• _Extract to read_
↓↓↓

CFD Analysis Helps Medical Researchers Assess Treatment

Simulation Software Assesses Lung Treatment Method

Computer simulation assesses the flow of 280 milliliters of medication through an adult’s lung. Bubbles represent the medication, red areas have received a high dosage while blue areas represent areas that received low dosage. Image courtesy of James Grotberg, U-M Engineering.

Researchers from the University of Michigan (U-M) have created CFD simulation software to assess the flow of medication through human lungs. The purpose is to assess and compare the treatment of acute respiratory distress syndrome (ARDS) in adults and infants.

ARDS is a condition that reduces the ability of the lungs to inflate and often affects people suffering from sepsis, an infection which causes inflammations over the whole body.

Called surfactant replacement therapy, the procedure spreads medicinal fluid throughout the lungs, allowing them to inflate. Previously, it was not known why the treatment for ARDS was successful in premature infants, but ineffective in treating the 74,000 adults that die of the illness each year in the US.

Simplifying the Simulation Can Save More Lives

The U-M team was able to fully understand and optimize the procedure using simulations. However, they found that a fully detailed simulation, though useful in research, isn’t practical in the life or death world of hospitals.

"We created this model to be simple, so that it can provide results quickly without the need for specialized equipment," said Cheng-Feng Tai who coded the model. "A physician could run it on a standard desktop PC to create a customized simulation for a critically ill patient in about an hour."

Tai explained that a full 3D model of the lung would require days to solve using a typical computer’s processing power. To assess the fluid dynamics on a typical computer, Tai needed to simplify the CFD analysis. This way doctors can assess patients in time to make a difference in their treatment.

Professor James Grotberg, teaching biomedical engineering and surgery, noted that the simulation can also be used to create targeted medication treatments as well as project how animal research can be better projected onto humans.

Without Simulation Conflicting Studies and Unknowns Halt Treatments

Computer simulation assesses the flow of 70 milliliters of medication through an adult’s lung. Bubbles represent the medication, red areas have received a high dosage while blue areas represent areas that received low dosage. Image courtesy of James Grotberg, U-M.

"The medication needs to work its way from the trachea to tiny air sacs deep inside the lungs to be effective," said Grotberg. "This therapy is relatively straightforward in babies, but more complex in adults, mostly because adult lungs are much bigger."

However, the size differential between adults and infants wasn’t the only complication in assessing the treatment.

Three studies looking into surfactant replacement therapy reported conflicting results. In 1997 a study saw a reduction of mortality rate of 40 to 20 percent. However studies in 2004 and 2011 found the treatment had no effect on mortality.

"Everyone walked away from this therapy after the 2011 study failed," lamented Grotberg. "Adult surfactant replacement therapy has been a great disappointment and puzzlement to the community ever since. But now, we think we've discovered why the later studies didn't improve mortality."

Simulation Brings Light to Medical Treatment Blackbox

The confusion as to how the medications affected people differently based on age as well as the differences between the studies was tested in a 3D model of a human lung. The researchers soon found that concentrations of medication played a big role.

"The medication used in the 1997 study delivered the same dose of medication as the later studies, but it was dissolved in up to four times more liquid," explained Grotberg. "The computer simulations showed that this additional liquid helped the medication reach the tiny air sacs in the lungs. So a possible route for success is to go back to the larger volumes used in the successful 1997 study."

Simulation shows that using 70mL of liquid (top video) reached a lot less areas of the lung than when using 280 mL of liquid (bottom video).

In addition to volume, the simulation also determined that the viscosity and flow rate of the liquid, as well as the patient’s position and lung size, also played a role in the treatment. Since surfactants can be produced with varying viscosities and diluted into various volumes doctors can use the simulation to optimize the treatment for a given patient. All that is required is a 3D image of the patient’s lungs.

This medical story only proves that simulations can bring light to unknown processes allowing for informed decisions during the optimization process. Many abandoned this research after 2011 before the technology was truly understood. The Simulation engineers at U-M proved that what doctors thought was a dead-end, was actually only a local minimum.

↑↑↑

• _Data under study_

↓↓↓

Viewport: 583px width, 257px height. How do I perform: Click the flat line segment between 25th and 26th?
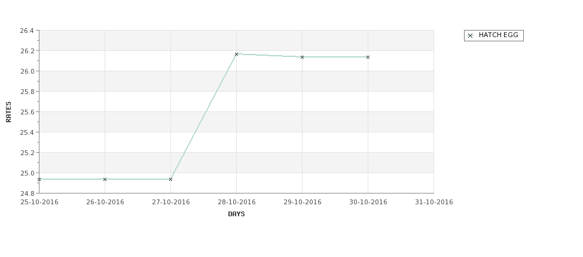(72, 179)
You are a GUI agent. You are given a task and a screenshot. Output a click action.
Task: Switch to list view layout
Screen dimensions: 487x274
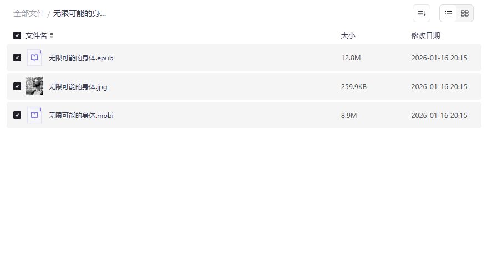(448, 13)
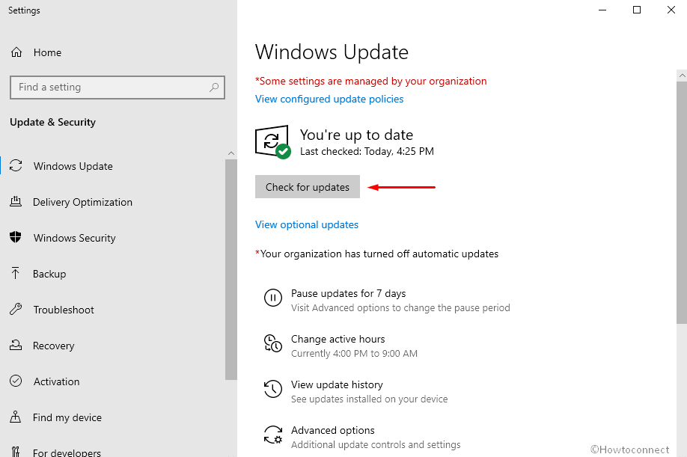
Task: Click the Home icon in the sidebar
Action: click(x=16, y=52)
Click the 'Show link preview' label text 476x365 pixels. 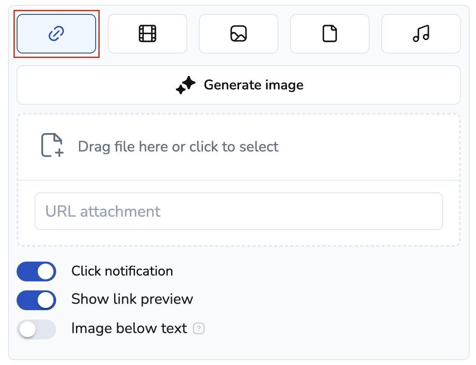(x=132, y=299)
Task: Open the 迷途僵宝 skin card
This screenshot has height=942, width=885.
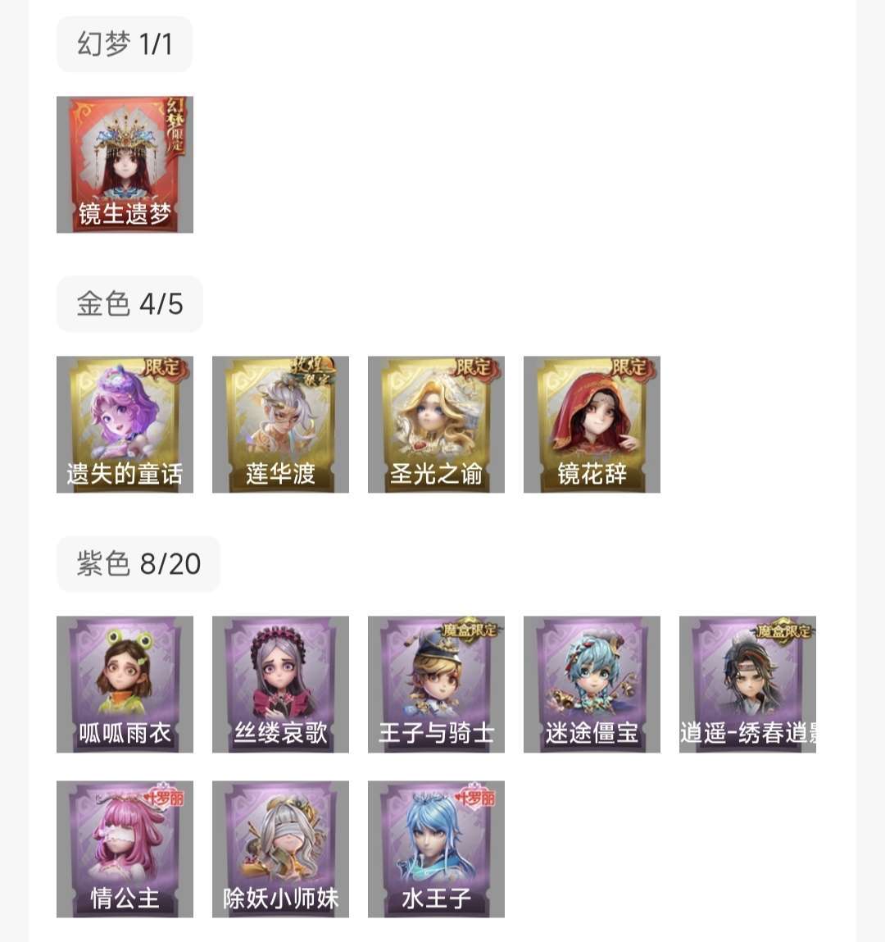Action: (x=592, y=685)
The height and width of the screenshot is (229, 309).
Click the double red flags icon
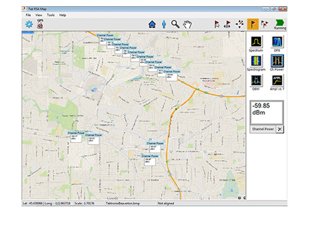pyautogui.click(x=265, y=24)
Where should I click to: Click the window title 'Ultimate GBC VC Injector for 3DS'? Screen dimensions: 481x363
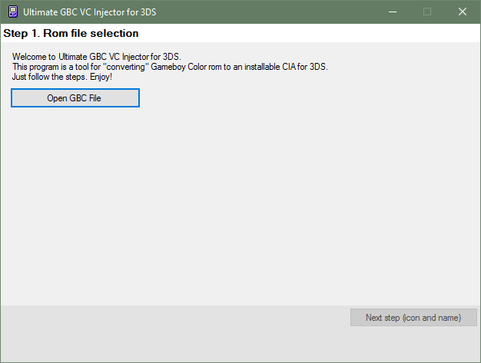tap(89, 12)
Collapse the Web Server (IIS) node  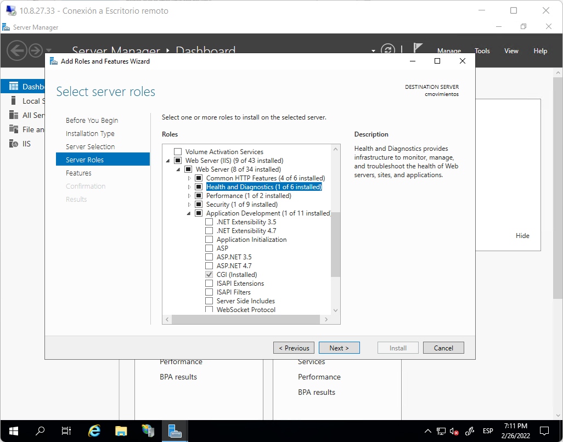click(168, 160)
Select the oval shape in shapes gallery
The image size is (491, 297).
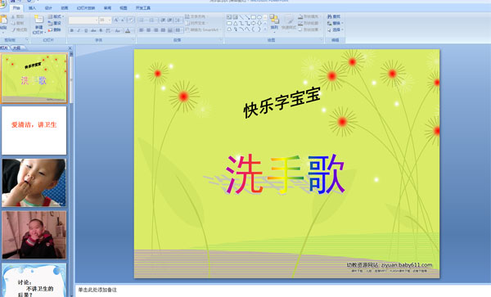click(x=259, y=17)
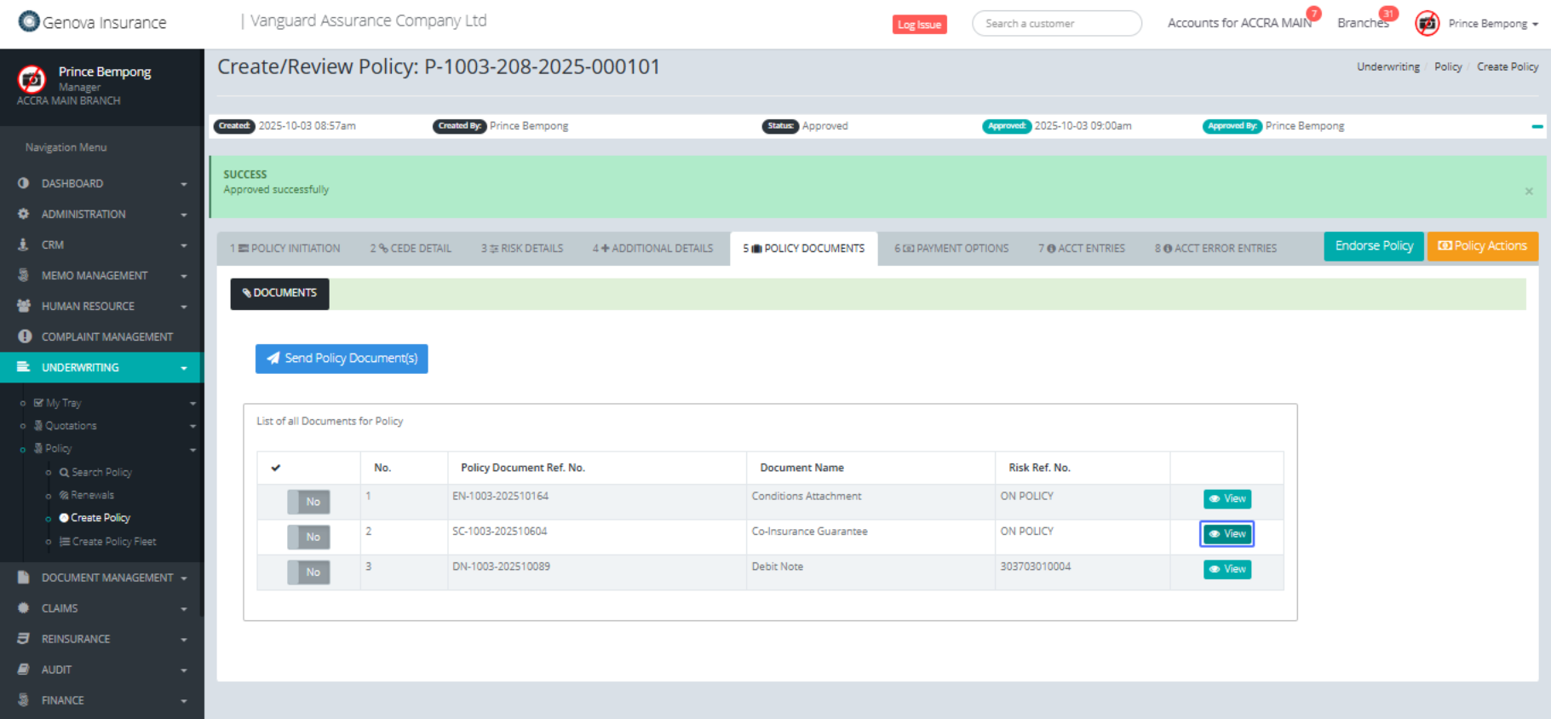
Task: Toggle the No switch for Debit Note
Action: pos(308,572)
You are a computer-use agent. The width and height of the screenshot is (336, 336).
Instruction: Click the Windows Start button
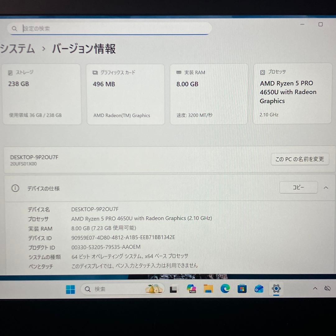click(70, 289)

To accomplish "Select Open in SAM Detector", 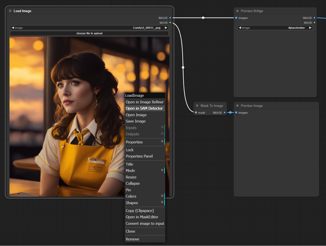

↑↑↑

• _Task item 1_
Answer these about the lung simulation article:
(a) How many adults in the US die of ARDS each year?
(b) About how long would a physician need to create a customized simulation on a standard desktop PC?
(c) In what year was the study that saw a reduction in mortality rate?
• _Task item 2_
Write out the stretch of the lung simulation article from "However, the size" through "effect on mortality.", swapping "surfactant replacement therapy" for "this therapy".

• _Exercise solution 1_
(a) 74,000
(b) About an hour
(c) 1997

• _Exercise solution 2_
However, the size differential between adults and infants wasn’t the only complication in assessing the treatment.

Three studies looking into this therapy reported conflicting results. In 1997 a study saw a reduction of mortality rate of 40 to 20 percent. However studies in 2004 and 2011 found the treatment had no effect on mortality.